You can rely on your employer’s coverage if you get hurt at work or your doctor diagnoses you with a medical condition related to your job responsibilities. The benefits available include medical coverage and disability benefits. Although most workers only require short-term medical support, there are rare circumstances in which workers may require long-term or permanent benefits.

Some employees who would likely qualify for workers’ compensation coverage may feel nervous about applying for the benefits they deserve. For example, they might think that their employer will fight a claim because they are partially to blame for their injuries. Will fault or partial fault affect your right to workers’ compensation benefits?

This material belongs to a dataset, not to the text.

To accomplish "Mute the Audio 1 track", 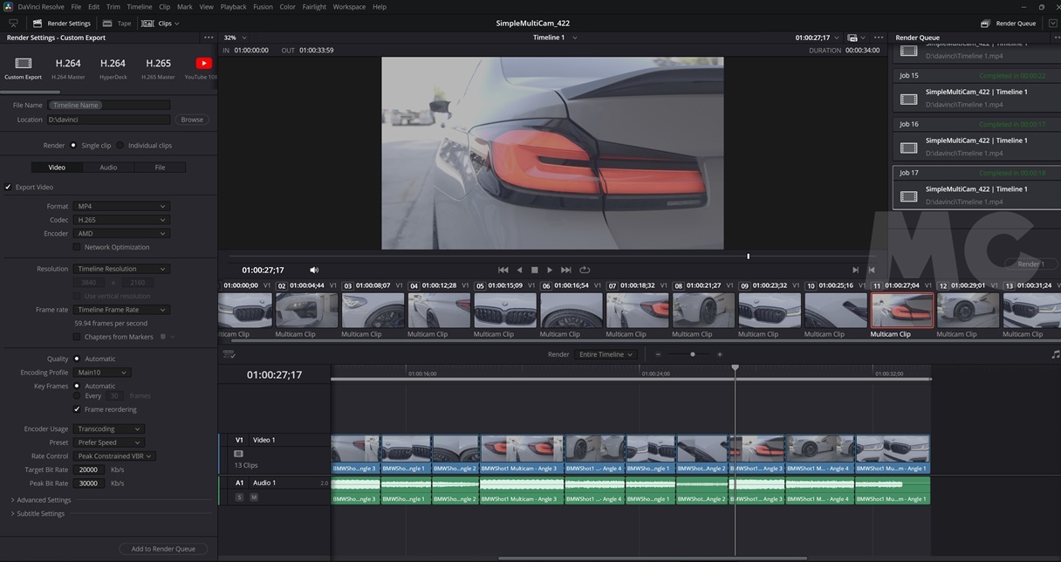I will [254, 497].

Workers’ compensation provides no-fault coverage

It only takes a moment of distraction or a temporary loss of manual control to severely injure yourself on the job. Whether you work with tools and heavy machinery or restock shelves at the supermarket, your personal mistakes could result in a serious injury.

Despite what you may have heard, your contributions to a workplace injury do not prevent you from qualifying for benefits. No-fault coverage means that you do not have to prove that your employer caused your injury, and you also will not need to prove that you are blameless in the situation.

When can your fault affect your benefits?

If your employer can show that you hurt yourself on purpose with the intention of securing workers’ compensation benefits, they could use that as a defense against your claim.

If the medical professional evaluating you tests you for drugs or alcohol and you test positive, that might affect your right to benefits as well. If your employer can convincingly argue that your impairment is to blame before your injuries, then intoxication might keep you from getting the benefits you would otherwise receive.

Understanding the rules that apply to Ohio workers’ compensation claims can help you handle the consequences of a recent work injury.